Some might argue that leadership and management are generic topics and that managing a university is the same as managing a business. This is a fallacious argument. Universities have their own cultures, practices, and organization arrangements. These differ significantly from companies and even government bureaucracies. Their operational objectives are much more difficult to measure or quantify, and the “outcomes” are even tougher to discern. The university is a collegial institution where the professoriate has traditionally had considerable input into the governance and management of their institution. University leaders and managers tend to come from the scholarly ranks of the academic profession. Universities are for the most part not-for-profit institutions.

It is certainly the case that universities are large complex organizations and that managing them requires specialized knowledge and skill. Contemporary business models may be useful in managing academic institutions to a point. Those responsible for university management and leadership would benefit from understanding how complex organizations work and from acquiring skills in finance and accounting, but the fact remains that academic institutions are in many ways unique.

American university management has been professionalized for a long time. Higher education programs at the masters and doctoral levels exist at perhaps 100 American universities, and a large number of middle-level administrators and even some senior leaders hold degrees in higher education administration. Typically, these programs combine courses that address the specific realities of academic institutions along with study of management issues. Most are housed in schools of education and a few have links with business or management schools. These programs are able to link expertise on administration, management, and leadership to the specific realities of higher education.

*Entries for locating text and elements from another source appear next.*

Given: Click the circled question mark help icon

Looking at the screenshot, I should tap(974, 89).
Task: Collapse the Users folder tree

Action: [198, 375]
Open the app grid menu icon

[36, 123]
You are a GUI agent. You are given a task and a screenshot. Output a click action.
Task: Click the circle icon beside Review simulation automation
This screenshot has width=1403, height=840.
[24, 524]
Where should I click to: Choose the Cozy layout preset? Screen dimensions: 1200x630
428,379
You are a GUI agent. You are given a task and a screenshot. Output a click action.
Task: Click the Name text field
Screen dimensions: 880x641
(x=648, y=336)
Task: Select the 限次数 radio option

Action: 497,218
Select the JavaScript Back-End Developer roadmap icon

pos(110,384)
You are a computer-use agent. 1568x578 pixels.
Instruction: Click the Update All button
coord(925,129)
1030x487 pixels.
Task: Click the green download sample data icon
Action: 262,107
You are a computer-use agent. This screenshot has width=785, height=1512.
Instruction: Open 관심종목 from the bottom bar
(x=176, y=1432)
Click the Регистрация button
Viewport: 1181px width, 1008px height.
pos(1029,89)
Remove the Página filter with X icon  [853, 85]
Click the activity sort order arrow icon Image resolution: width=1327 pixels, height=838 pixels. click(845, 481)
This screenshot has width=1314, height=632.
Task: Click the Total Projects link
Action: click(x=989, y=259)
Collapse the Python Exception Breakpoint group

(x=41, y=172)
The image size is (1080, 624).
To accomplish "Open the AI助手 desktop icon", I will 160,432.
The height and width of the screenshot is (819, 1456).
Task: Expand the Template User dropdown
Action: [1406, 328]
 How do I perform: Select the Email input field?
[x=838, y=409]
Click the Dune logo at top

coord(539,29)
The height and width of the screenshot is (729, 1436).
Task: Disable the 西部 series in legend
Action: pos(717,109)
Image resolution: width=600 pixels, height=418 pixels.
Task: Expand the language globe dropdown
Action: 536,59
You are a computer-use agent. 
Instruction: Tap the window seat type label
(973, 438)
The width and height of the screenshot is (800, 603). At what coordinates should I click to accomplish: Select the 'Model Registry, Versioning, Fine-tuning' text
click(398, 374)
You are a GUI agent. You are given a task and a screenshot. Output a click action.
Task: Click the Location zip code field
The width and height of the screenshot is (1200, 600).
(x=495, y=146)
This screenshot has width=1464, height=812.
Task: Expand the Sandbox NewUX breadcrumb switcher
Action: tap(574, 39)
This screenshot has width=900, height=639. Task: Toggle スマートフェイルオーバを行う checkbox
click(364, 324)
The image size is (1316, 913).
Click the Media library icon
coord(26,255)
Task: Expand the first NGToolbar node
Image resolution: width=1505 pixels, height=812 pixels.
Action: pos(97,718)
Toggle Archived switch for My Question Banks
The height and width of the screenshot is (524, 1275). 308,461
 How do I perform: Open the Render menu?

Top academic leaders still come from the ranks of professors, and this is likely to continue to be the case. Indeed, as Amanda Goodall has pointed out in her book, Socrates in the Boardroom: Why Research Universities Should be Led by Top Scholars (Princeton, 2009), the best academic leadership comes from people who understand universities and have been successful academics. University vice chancellors, rectors, and presidents could certainly benefit from some professional management training. Some countries and institutions offer short seminars for incoming top academic leadership—focusing in most cases on the nuances of the modern university rather than the techniques of management. Such programs are seldom conducted by management schools.

If Indian academic leaders are to be encouraged to develop broader perspective on university management and leadership skills, it should probably not be done exclusively by institutions without expertise in higher education. One of the problems of higher education these days is that individuals often think they are experts on universities if they have attended one—this is certainly not the case. Universities are complex and unique organizations. University leaders must understand and respect this if they are to be successful. Efforts to educate academic leaders and university administrators about their jobs must take into account the nuances and values of academic life and institutions. Exposure to business practices is not enough and may even subvert academic goals and success.